Letís Talk About Financial Longevity

Many people today—and more in the future—will face an extended retirement horizon thanks to longer life expectancies. Without careful planning and regular adjustments, you run the risk of underestimating not only the number of years in retirement, but also the associated costs—after all, longevity doesn’t always mean extra healthy years. Couples planning for financial longevity will need to consider a combined timeline based on their individual health and the odds of one outliving the other.

But all is not doom and gloom! You don’t have to live in fear of outliving your savings in retirement. To face those extra years with confidence, read on.

Your longevity estimate

According to a 2018 report from the Social Security Administration, one of every four 65-year-olds today will live past age 90, and one out of 10 will live past age 95. The SSA estimates that, on average, a 65-year-old man today can expect to live until age 84.3, and a woman to age 86.6. With those ages in mind, it can be scary to hear that the Society of Actuaries reports 43% of retirees underestimate the life expectancy for someone of their age and gender by at least five years!

The consequences to financial planning around a wrong longevity estimate include working longer and later in life, running out of money and needing to rely heavily on family for support, and/or not being able to leave a legacy for children or grandchildren.

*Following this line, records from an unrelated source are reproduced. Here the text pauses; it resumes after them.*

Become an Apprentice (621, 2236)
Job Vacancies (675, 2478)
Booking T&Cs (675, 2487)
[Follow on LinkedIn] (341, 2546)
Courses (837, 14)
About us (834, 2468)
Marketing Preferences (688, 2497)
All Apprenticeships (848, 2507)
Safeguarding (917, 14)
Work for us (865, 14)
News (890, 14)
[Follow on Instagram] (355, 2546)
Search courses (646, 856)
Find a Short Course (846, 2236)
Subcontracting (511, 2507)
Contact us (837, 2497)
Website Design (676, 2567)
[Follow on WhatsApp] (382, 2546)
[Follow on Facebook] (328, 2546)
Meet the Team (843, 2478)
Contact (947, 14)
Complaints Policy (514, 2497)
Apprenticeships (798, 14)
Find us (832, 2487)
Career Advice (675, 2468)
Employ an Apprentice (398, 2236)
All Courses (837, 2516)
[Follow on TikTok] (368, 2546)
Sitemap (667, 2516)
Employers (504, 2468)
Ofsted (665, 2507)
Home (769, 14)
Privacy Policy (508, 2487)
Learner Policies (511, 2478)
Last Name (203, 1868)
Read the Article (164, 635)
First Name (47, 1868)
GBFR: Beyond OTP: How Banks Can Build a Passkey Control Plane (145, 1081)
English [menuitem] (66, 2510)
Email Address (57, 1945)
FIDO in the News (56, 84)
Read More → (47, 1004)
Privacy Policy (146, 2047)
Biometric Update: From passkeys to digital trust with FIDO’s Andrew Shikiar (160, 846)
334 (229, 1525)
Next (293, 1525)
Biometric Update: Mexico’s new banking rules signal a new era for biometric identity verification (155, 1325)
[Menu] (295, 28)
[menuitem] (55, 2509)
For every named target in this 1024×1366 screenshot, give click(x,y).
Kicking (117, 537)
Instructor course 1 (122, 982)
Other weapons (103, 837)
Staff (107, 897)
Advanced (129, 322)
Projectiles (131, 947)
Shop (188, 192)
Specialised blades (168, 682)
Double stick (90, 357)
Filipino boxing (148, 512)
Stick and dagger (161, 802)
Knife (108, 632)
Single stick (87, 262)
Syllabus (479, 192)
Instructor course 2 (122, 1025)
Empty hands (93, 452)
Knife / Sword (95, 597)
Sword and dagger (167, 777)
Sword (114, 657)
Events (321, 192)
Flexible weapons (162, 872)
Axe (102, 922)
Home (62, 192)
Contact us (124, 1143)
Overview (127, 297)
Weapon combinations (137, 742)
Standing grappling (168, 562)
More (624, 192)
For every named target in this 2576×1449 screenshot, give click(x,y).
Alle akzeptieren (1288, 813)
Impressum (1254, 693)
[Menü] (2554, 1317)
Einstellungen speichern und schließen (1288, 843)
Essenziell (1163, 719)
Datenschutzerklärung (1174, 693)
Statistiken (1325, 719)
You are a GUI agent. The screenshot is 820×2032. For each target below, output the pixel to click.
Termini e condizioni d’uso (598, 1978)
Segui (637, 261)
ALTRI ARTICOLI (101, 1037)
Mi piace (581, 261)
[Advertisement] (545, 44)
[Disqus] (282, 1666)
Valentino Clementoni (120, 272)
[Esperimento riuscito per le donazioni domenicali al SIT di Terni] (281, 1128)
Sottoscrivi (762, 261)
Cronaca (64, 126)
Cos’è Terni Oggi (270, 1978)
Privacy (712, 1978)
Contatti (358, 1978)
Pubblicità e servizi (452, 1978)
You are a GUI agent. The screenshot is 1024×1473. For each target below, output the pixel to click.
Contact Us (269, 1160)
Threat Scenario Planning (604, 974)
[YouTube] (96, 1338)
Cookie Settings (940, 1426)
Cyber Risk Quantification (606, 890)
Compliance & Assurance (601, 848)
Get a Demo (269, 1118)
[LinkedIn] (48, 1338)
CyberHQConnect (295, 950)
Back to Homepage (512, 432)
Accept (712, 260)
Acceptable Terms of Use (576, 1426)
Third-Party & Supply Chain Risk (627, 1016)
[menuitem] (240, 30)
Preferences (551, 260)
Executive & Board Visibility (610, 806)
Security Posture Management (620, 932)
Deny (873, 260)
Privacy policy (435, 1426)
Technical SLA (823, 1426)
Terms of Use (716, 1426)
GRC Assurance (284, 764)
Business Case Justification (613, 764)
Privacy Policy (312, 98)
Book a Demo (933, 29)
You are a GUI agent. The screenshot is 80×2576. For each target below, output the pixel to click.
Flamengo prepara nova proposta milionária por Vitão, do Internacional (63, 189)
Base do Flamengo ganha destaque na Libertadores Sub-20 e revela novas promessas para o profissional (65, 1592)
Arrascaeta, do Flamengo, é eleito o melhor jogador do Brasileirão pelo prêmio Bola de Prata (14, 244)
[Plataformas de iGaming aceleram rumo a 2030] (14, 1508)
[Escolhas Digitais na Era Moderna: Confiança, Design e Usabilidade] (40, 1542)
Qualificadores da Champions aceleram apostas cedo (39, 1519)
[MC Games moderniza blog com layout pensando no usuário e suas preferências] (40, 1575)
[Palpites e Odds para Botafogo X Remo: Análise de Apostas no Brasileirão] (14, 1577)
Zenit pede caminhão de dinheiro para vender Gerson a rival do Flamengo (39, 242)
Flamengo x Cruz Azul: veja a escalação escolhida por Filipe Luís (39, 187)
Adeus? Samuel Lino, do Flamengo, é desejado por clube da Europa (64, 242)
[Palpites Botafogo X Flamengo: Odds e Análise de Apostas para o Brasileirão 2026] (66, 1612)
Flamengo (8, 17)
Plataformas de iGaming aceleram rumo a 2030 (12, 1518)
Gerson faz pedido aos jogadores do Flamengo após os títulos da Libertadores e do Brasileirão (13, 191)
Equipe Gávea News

You can see why it’s important to estimate your life expectancy as accurately as possible!

It’s true predicting your longevity involves some level of guesswork, but there are things you can do to gain confidence and accuracy in your estimate—in fact, research has found that conscientiousness is strongly associated with longevity!

  • Manage the predictors that are under your control, like eating habits, exercise, smoking habits, alcohol consumption, etc.
  • Keep routine and preventive care appointments with doctors and other health professionals.
  • Check in with a longevity calculator like the Actuaries Longevity Illustrator or Living to 100.

A plan to match that estimate

With an estimate in mind, it’s time to create a flexible financial plan to match. If you don’t already have a financial advisor (preferably a fiduciary), accountant, and attorney, now’s a good time to get these professionals involved in drawing up a financial plan with longevity in mind. They can help you adjust your retirement saving strategy, help adjust your retirement lifestyle expectations, advise you when to claim Social Security and at what rate, and help you avoid elder financial abuse as you approach and enter retirement. As medical science advances, medical and lifestyle costs change, and your health changes, it’s a good idea to do regular financial planning check ins.

Your financial longevity plan should factor in costs like lawn care, housekeeping, other in-home help, repairs to a home (like a new roof or furnace), and transportation services if you live in your home longer, or the cost for extended long-term care. This is in addition to rising medical costs.

When creating your long-term retirement plan, it can help to answer these questions:

  • Where will you live?
  • Where will you travel?
  • What will you drive?
  • How will your hobbies change?
  • Where will you donate your time and money?

Rethinking retirement

If more and more people are finding themselves facing a retirement lasting 30+ years, assuming they begin at the traditional age of 65-ish, perhaps it’s time to rethink or redefine the stages of retirement to fit this longer lifespan. Perhaps you stay in the workforce longer but lessen your hours, embracing a “slowing down” approach to retirement rather than a hard stop. This has many financial, social, and health advantages. However you plan to structure it, make sure you have that goal in mind early on so you can work to achieve it.